Seit Karriere-Beginn Stammgast im OP Die Operation, die folgt, ist für Dominique leider Routine. Noch als sie Anfang Dezember zur Schweizer Sportlerin des Jahres gekürt worden ist, sagt sie: «Das ist die Belohnung für mein verrücktes Leben.»
Schon nach ihren ersten FIS-Einsätzen 2001 setzen mehrere Knie-Operationen die Engelbergerin fast drei Jahre ausser Gefecht. Im Februar 2005 wird sie Abfahrts-Vierte bei der Junioren-WM, und im Dezember des gleichen Jahres fährt sie Trainings-Bestzeit vor der Weltcup-Abfahrt in Lake Louise. Im Rennen stürzt sie, reisst sich dabei das Innenband am rechten Knie.

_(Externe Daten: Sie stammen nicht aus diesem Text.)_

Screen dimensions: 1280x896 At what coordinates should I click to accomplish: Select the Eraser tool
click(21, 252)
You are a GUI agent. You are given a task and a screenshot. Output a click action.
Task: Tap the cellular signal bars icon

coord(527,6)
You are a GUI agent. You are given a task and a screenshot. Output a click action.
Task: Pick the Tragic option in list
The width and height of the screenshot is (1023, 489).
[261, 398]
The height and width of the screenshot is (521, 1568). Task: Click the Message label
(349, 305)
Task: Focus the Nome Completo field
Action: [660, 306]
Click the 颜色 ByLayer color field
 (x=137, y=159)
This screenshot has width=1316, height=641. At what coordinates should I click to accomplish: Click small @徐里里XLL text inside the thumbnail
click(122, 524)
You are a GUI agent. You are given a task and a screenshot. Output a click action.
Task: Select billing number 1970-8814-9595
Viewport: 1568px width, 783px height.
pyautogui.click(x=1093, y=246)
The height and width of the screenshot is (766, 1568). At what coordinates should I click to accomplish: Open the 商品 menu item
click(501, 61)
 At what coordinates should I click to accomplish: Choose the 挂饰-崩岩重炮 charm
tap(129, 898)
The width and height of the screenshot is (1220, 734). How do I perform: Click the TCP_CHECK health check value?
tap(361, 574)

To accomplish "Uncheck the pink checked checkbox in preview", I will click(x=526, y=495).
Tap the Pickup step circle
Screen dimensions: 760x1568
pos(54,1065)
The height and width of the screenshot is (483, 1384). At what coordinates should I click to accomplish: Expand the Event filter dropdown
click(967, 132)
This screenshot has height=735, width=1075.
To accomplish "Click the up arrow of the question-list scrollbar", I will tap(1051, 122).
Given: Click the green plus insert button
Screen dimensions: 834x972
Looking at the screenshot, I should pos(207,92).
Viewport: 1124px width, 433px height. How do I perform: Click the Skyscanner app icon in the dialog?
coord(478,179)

Der nächste Knacks im Februar 2007 beim Training in Tarvisio: Kreuzband- und Innenbandriss links, Innenbandanriss rechts. Operation Nummer 7. Im Januar 2010 wird ein Meniskusriss arthroskopisch «repariert». Vier Wochen später kommt durch den Sturz bei der Olympiaabfahrt in Whistler eine Hirnerschütterung dazu. Meniskus- und Knorpelverletzung im linken Knie beenden auch die Saison 2012 vorzeitig – auch damals passierts in Cortina ...
Siege und Olympia-Gold trotz grosser Pechserie Das Verrückteste an Dominiques Geschichte: Trotz ihrer Pechserie lacht sie siebenmal von einem Weltcup-Podest, davon dreimal als Siegerin. Und strahlt vor elf Monaten in Sotschi mit Abfahrts-Olympiagold.
Das war einmal – Gisins Karriere-Ende ist nach dem jüngsten Crash von Cortina gut möglich. Irgendwann wird es auch der stärksten Frau zu viel. Heute wird entschieden, wie es medizinisch weitergeht.